2015年2月3日火曜日

クリスチャンと「祈り」の関係

 クリスチャンにとって「祈り」は基本的なことと思われるかもしれない。けれどその本質をとらえるのは案外難しい。

 特に聖霊派では、祈りの時間が長いほど良く、感情的に盛り上がるほど良く、流麗で語彙が多いほど良い、という暗黙的な評価基準がある。みんなそれを意識的にか無意識的にか感じていて、その基準に従って「あの人は祈りの人だ」とか評価している。つまりこれもまた能力の話であって、霊的とか敬虔とかほとんど関係ない。

 だから聖霊派クリスチャンの祈りは正直なところ、苦行に近いものがある。プライベートはまだしも、みんなで祈る時なんかだと1時間でも2時間でも祈り続けることになる。また盛り上がったり静まったりの祈りの「ドラマ」に付き合わなければならない。それに信仰歴が長ければ長いほど「ちゃんと祈れるところを見せないと」みたいなプレッシャーに晒されているから、代表の祈りに指名されたら大変である(と思っている人は少なくないはずだ)。

 そういう聖霊派の「祈り」は、神の前にありのままの姿で出るという行為ではない。むしろ大いに着飾って、自分を良いクリスチャン、立派な祈りができるクリスチャンに見せようとする行為だ。
 キリストは「重荷を置きなさい」と言っているのに、彼らは自ら余計な荷物をイロイロ背負って神の前で痩せ我慢することを「祈り」と位置付けている向きがある。きっと疲れるだろうに。

 ある牧師がこんなことを言った。
「祈らないことの罰は、もっと祈れなくなることだ」
 クリスチャン歴の長い人はきっと頷けると思う。
 毎日の祈りを継続させるコツは、一にも二にも習慣化させることであろう。しかし1日でもサボってしまうと再開しづらくなってしまう。そしてサボる日数が増えれば増えるほど、また祈るのが億劫になってしまう。
 と、いうような意味だと思う。

 確かに頷けるけれど、私はちょっと違和感も感じる。そこにもやはり「祈り」に対する誤解がある気がする。

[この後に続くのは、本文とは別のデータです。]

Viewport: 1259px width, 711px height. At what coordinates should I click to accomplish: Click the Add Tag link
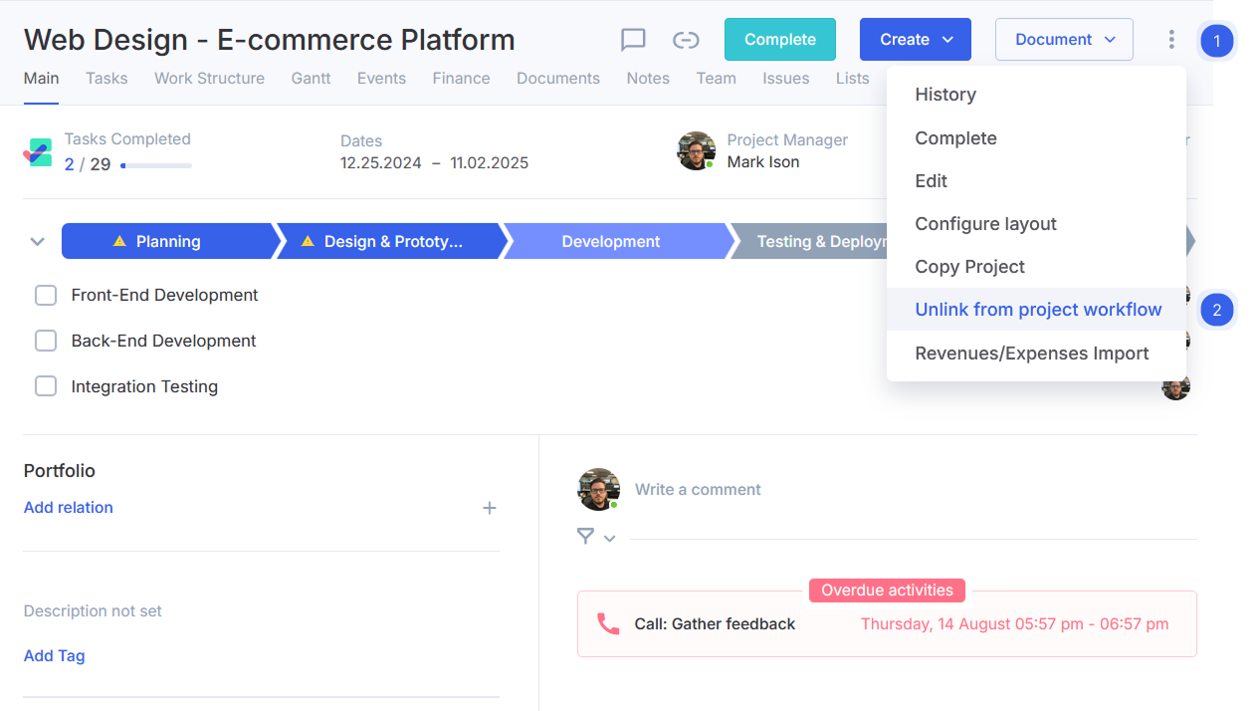(55, 655)
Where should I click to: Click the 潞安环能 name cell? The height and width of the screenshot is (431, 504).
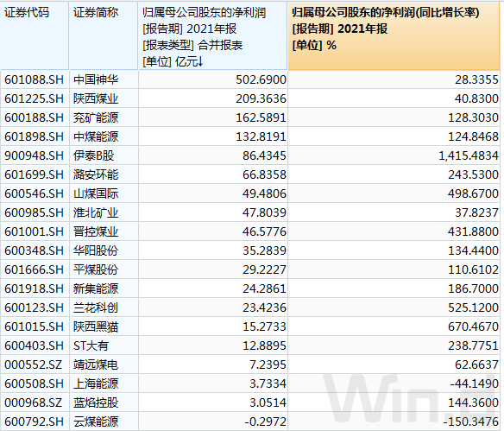coord(96,174)
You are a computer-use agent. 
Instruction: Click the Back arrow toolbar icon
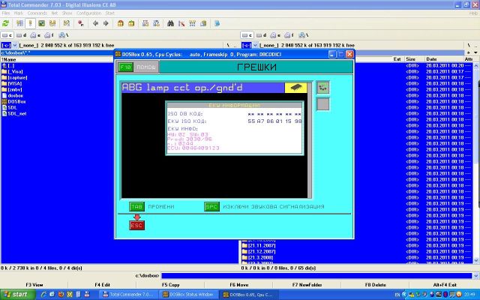click(95, 23)
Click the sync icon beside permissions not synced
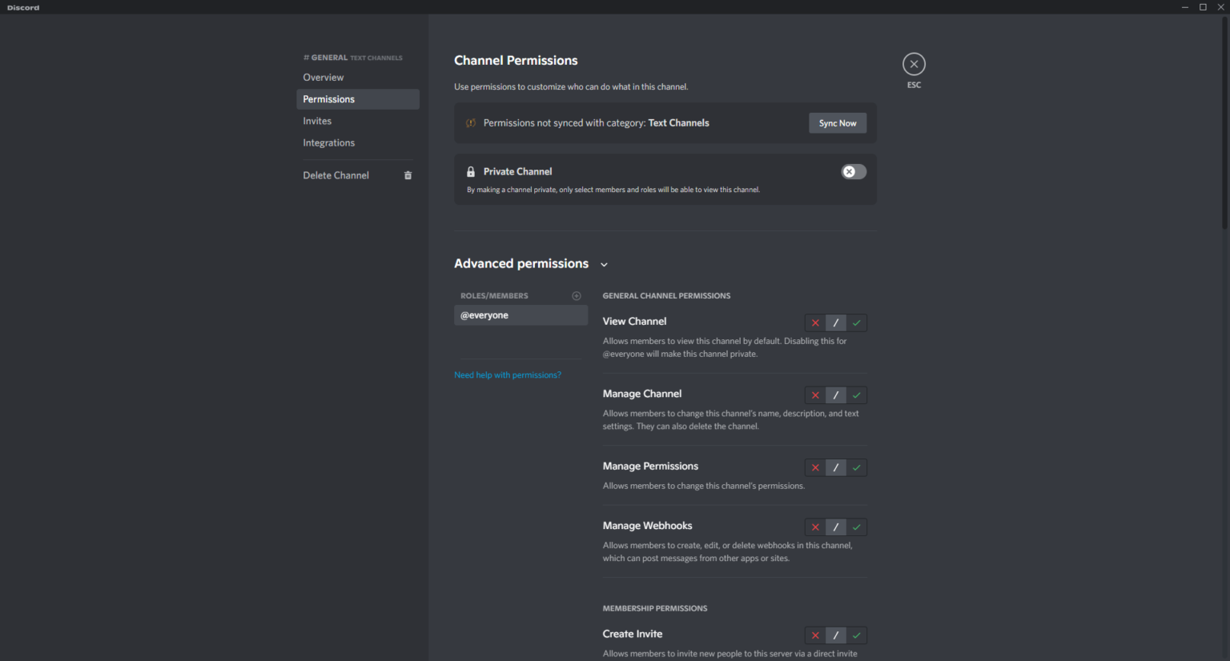Viewport: 1230px width, 661px height. [471, 123]
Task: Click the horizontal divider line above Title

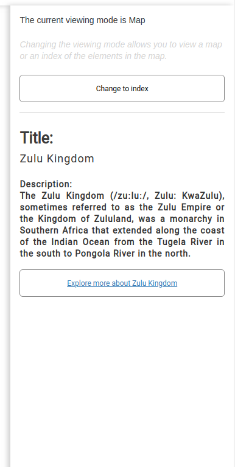Action: point(122,112)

 たとえばある人が、毎晩決まった時間に神に祈っていたとする。しばらく続いたけれど、ある夜仕事で帰りが遅くなり、疲れていてすぐに寝てしまった。
 次の日の夜、「そういえば昨日は祈らなかったな」と思う。そして「まあいいか。もう祈るのやめよう」と思うとしたら単なる怠惰かもしれない。
 けれど一方で「昨日祈らなかったから神に合わす顔がない」みたいに思うとしたら、その人の祈りは苦行になってしまっている。努力して祈り、神様に喜ばれよう、認めてもらおう、と考えているからそういう発想になるのだ。

 よくこんな話を聞く。
「祈りは神様に通じる小道をきれいに手入れすることです。毎日祈って手入れする人の道はきれいになり、歩きやすく(祈りやすく)なります。けれど祈らない人の小道は雑草や小石でいっぱいになり、やがて通れなくなってしまいます」

 もっともらしく聞こえる話だけれど、これもやはり苦行の域を出ていない。頑張って祈らなければダメだ、祈らないのは怠惰な証拠だ、というメッセージが背後に隠れている。

 けれど神様が私たちを愛するのは、私たちがよく祈るからではない。長時間、感情的に盛り上がり、多彩な語彙でもって祈る能力があるからではない。もしそうだとしたら神の愛はだいぶ限定的なものになってしまう。

 そうでなく、私たちクリスチャンはたとえ祈れなくても神様に愛されているし、何ができなくても認められている。だからと言って怠惰になれという話ではないけれど、そんな苦行をする義務もない。

 祈れない時は無理に祈らなくていいし、間が空いたからといって後ろめたく感じる必要もない。もしそんなことで神の愛が離れるとしたら、神の愛は人間の愛以下ということになる。

「祈らないと祈りづらくなる」というのは人間の側の勝手な都合であって、実のところ神様の存在を無視している。自分の尺度に神様を当てはめているに過ぎない。
 そうでなく私たちは自分自身を神様の尺度に合わせるべきだ。そしてそれこそが「祈り」の姿勢の第一歩だと私は思う。